Замки в дверях давно бездействовали из-за отсутствия ключей, а кое-где были просто вырваны с мясом. Настя прошла в темный коридор, подумав, что Колька, вероятно, давно лег спать.
Но уже в коридоре ей послышалось из спальни шумное частое дыхание. Еще не успев осознать до конца, что происходит, она распахнула ведущую в спальню дверь. Там, в полумраке, она разглядела сплетающиеся на широкой кровати два обнаженных тела, движущиеся в едином ритме. Колькину голову с золотистыми кудрями она не могла спутать ни с чьей иной...
Настя не помнила, как вылетела из подъезда. Ноги сами понесли ее по пустынным улицам. Она бродила безо всякой цели долго. Настя не отдавала себе отчета - сколько. Слезы непрестанно текли по ее щекам, и она уже почти перестала размазывать их судорожно сжатыми кулачками. Ей и раньше не давала покоя чересчур вольная манера поведения Николая, который, не таясь, оказывал знаки внимания всем знакомым и незнакомым девушкам. Настя в общем-то подозревала, что Николай - не самый надежный кандидат в верные мужья. Но вот так, всего через какую-то неделю после того, как она отдала ему свою девственность... Время шло, а обида продолжала душить ее с прежней силой.
'Стой! Кто идет?'
Настя не сразу среагировала на этот оклик.
'Стой, стрелять буду!' - следующий окрик был громче и злее.
Девушка машинально замедлила шаги и остановилась. Происходящее доходило до нее как будто как сквозь сон.
'Кто такая? Документы!' - к ней приблизилась пара патрульных. Увидев, что перед ними плачущая девчонка, они чуть смягчились.
Настя непослушными руками извлекла командировочное предписание.
'Так', - глубокомысленно изрек старший, внимательно изучив бумагу, и тут же спросил - 'А тут тебе что понадобилось? Да еще среди ночи?'
Настя огляделась вокруг. Неподалеку в темноте мрачной глыбой возвышалось старое административное здание, которое занимало представительство Федерального Правительства. Перед входом горел единственный на всю округу фонарь, слегка подсвечивающий лениво обвисший трехцветный флаг.
'Ничего не понадобилось...' - пролепетала девушка.
'Тогда и нечего по улицам шастать!' - по-прежнему сурово заявил старший. - 'Где остановилась?'
'В общежитии железнодорожников'.
'Так какого же ты... В общем, давай топай туда, и по ночам больше не шляйся!' - подытожил патрульный.
Настя не стала вступать в пререкания. Она молча кивнула, повернула назад, в том направлении, откуда пришла, и торопливо зашагала прочь. Однако, не зная Города, не помня улиц, по которым она брела в темноте, не замечая ничего вокруг, она лишь продолжала плутать без толку и цели. Уже под утро, уставшая и продрогшая, она уселась на лавочку в каком-то большом сквере и задремала, поеживаясь в полусне от холода, и то и дело просыпаясь.
Утреннее солнце разбудило ее, но у Насти не хватало ни сил, ни решимости, чтобы встать и уйти.
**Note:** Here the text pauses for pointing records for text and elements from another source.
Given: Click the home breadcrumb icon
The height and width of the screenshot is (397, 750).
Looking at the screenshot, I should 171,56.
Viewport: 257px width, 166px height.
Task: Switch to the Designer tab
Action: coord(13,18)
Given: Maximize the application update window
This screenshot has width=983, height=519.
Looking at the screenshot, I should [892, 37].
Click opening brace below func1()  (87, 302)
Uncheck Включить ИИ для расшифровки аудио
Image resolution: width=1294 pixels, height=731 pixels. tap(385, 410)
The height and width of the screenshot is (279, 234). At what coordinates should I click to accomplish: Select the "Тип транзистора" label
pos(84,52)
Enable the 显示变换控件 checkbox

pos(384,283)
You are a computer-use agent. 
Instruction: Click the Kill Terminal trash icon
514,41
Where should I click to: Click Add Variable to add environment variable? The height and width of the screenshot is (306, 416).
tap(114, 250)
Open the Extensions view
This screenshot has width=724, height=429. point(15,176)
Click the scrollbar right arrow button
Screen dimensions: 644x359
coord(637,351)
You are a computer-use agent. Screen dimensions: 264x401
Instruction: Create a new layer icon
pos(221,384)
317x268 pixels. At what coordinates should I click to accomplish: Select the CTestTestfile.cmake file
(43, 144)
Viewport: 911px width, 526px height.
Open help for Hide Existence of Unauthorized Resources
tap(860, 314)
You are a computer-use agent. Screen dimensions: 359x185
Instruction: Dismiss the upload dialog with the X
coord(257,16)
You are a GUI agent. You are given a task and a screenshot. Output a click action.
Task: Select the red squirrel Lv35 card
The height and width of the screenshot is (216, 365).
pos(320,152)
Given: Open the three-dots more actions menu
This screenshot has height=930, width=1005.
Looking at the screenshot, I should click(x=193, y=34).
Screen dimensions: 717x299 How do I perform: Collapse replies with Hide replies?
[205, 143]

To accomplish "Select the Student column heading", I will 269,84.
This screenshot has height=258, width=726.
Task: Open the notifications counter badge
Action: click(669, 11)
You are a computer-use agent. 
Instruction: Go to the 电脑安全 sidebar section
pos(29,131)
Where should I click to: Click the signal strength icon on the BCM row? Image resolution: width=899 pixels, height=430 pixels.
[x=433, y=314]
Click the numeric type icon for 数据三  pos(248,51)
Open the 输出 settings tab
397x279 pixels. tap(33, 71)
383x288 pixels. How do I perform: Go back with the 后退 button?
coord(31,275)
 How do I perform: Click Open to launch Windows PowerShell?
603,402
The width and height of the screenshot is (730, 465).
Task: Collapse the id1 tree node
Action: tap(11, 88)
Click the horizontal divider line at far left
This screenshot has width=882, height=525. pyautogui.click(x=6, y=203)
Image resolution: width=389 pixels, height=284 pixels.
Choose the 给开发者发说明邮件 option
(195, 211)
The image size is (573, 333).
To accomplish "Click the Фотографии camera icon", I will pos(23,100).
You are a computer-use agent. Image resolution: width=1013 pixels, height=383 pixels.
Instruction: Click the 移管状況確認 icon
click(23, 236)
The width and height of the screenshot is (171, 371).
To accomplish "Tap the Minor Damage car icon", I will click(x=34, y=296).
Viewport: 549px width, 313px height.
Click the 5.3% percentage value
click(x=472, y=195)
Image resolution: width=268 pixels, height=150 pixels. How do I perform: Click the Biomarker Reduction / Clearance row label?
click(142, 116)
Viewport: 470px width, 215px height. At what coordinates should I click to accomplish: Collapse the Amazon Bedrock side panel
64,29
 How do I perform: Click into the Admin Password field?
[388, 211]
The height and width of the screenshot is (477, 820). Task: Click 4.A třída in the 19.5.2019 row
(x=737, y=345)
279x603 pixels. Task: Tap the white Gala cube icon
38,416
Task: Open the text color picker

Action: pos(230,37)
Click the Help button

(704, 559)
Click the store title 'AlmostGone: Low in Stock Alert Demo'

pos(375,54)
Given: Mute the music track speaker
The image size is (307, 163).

Вскоре мимо нее на занятия прошла небольшая группа студентов (остальные попадали в учебные аудитории прямо из общежития, расположенного в том же здании). Какой-то уже немолодой человек обратил внимание на ее осунувшееся, опухшее от слез лицо. Он присел на лавочку рядом с ней и участливо спросил:
'Девушка, что с вами? Могу ли я вам чем-нибудь помочь?'
Настя отрицательно помотала головой и непроизвольно всхлипнула.
'И долго ты здесь сидишь?' - поинтересовался мужчина.
Настя не ответила, шмыгая носом, и пытаясь носовым платком как-то привести лицо в порядок.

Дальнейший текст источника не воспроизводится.